So a mad apology is needed from myself to my tireless vinopanion known as David Cole, AKA @ColeDavid. I first started this interview NYE of this (last?) year and it is now finally seeing the light of the interwebs. Thank you for your patience David, here it is in the pixels! Actually, this interview coincides quite nicely with some exciting news from David’s joint family winery, James David Cellars (Twitter). They are launching a new website, have just put out some new wines and are of course, currently tackling the very challenging 2010 harvest from their home base in Paso Robles. Following the interview, I’ve listed all of the tasty wines from David’s wine labels mentioned below that I’ve had the fortune to taste over the years. Onward!
1. Ward (Twitter)/Vinopanion – WineLog (Twitter): You’ve had an interesting history in wine already in your life, what with the great wines you turned out with Redline Wines (the ’04 Blue Oaks Syrah is one of the best I’ve ever had and the best from Paso & garenered an AwesomeWK #WKBadge!) and now James David Cellars. How did you get your start in wine?
David Cole (Twitter)/James David Cellars (Twitter): My Uncle and Aunt Purchased a Vineyard in Paso Robles in the early 90’s. I was already interested in wine as my Father was a collector and enthusiast of wine as I grew up. I also owned a Limousine business in the Sacramento Area in the early 90’s and took many trips to Napa & Sonoma. So I dreamed of owning a vineyard and winery, but the capitol out lay was more than I could do. As I learned more about the business, I realized I could start my brand without the winery and vineyard. So my plan is to grow into that later. I purchase grapes from my family and make my wine at a custom crush facility PRWS in Paso Robles, CA.
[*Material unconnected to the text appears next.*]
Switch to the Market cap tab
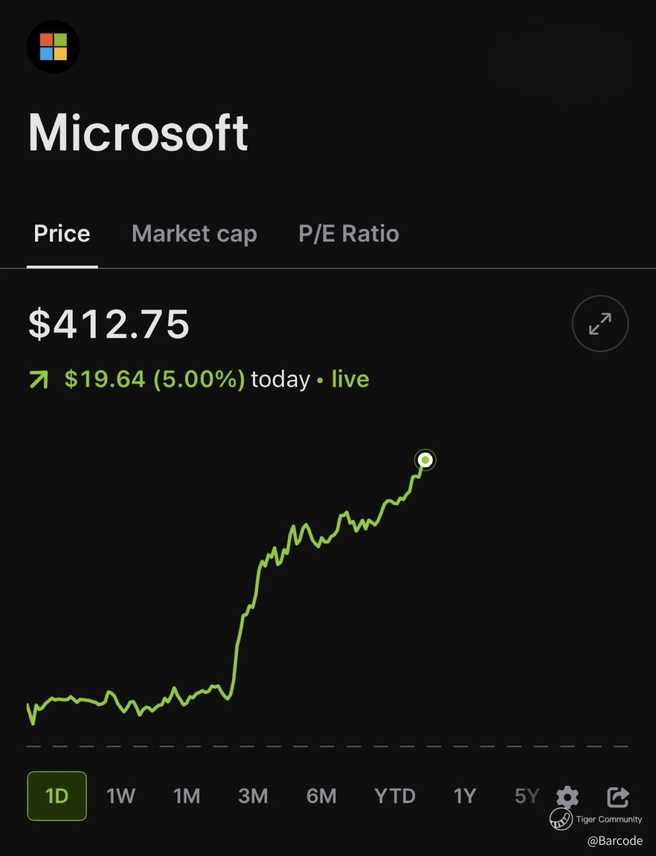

2. Ward (Twitter)/Vinopanion – WineLog (Twitter): Your Muscat is a wonderfully dry expression of that varietal, but definitely a unique and exciting choice for the first release from a new winery. What’s the story behind this wine?
David Cole (Twitter)/James David Cellars (Twitter): When I started to develop my business plan part of my strategy was to buy grapes from family. I also felt I needed to have a white wine and we grow Muscat really well on Penman Springs Vineyard. Knowing that I didn’t really want a desert wine at this point in my business. My Uncle Carl and his winemaker Larry were already talking about doing and Alsatian style wine for his brand. I loved the idea as I really like some of those dry Riesling and Gewürztraminer wines from Alsace area.
Not a lot of people have done this wine in the US, so I was excited to do it.
3. Ward (Twitter)/Vinopanion – WineLog (Twitter): Social media has hit big in the wine biz over the last three years, such as with the first three Wine Bloggers’ Conferences in the US and EU. You are clearly dialed in to this movement, actively involved with your Twitter, Facebook, [former] WineQ sales and many other wine social media outlets. Have you seen clear returns from all of this activity and would you recommend using social media to other boutique wineries?
David Cole (Twitter)/James David Cellars (Twitter): I have seen some return as far as direct sales. I have also been able to get dealers to take my wine because of my activity within social media. I think besides sales it allows Customers service, visibility and a way to communicate with the general public. If also allows you to see and hear about trends or desires from wine drinkers. So I would clearly recommend it to others.
4. Ward (Twitter)/Vinopanion – WineLog (Twitter): Since it’s it was close to turn of the New Year and last (or first) year of the decade, let’s have some fun. Five years from now, where do you see the wine biz as a whole? Do you see better or worse access to wines across the nation, social media playing a larger/smaller role, new varietals making a new prominence, etc?
I think people that make good to great wine will rise to the top, I know this seems simple but there are a lot of bad wines on the market. I am surprised at some of the releases to be quite frank. With that said peoples palates are getting better, their expectations are better and from a wineries view we know we have make great wines at a better value. Will people still buy $100 California Cabernet, sure there will always be that group of folks.
I also think that our biggest issue in the Government as far as regulation of wines, shipping across state lines and general access by the public. I am of the belief that the people need to speak up! We need to open up states and allow these wines to be shipped and it will only be done when the people have their voices heard.
As far as varietals, I really think Petite Sirah will get popular within 5 years as well as proprietary blends like the Prisoner, Optimus, Saxum etc. One thing I am hopeful about is people wanting to cellar and store wines for longer periods of time. This simple pleasure of collecting and sharing with friends and family is just an awesome experience that I hope catches on.
David Cole (Twitter)/James David Cellars (Twitter): This year I will release a 2008 Pinot Noir from Monterey, 2007 Cabernet Sauvignon from Penman Springs Vineyard our families vineyard in Paso Robles, 2008 Dry Muscat Blanc but with a proprietary name, and another red blend with proprietary name. I’m looking forward to 2010!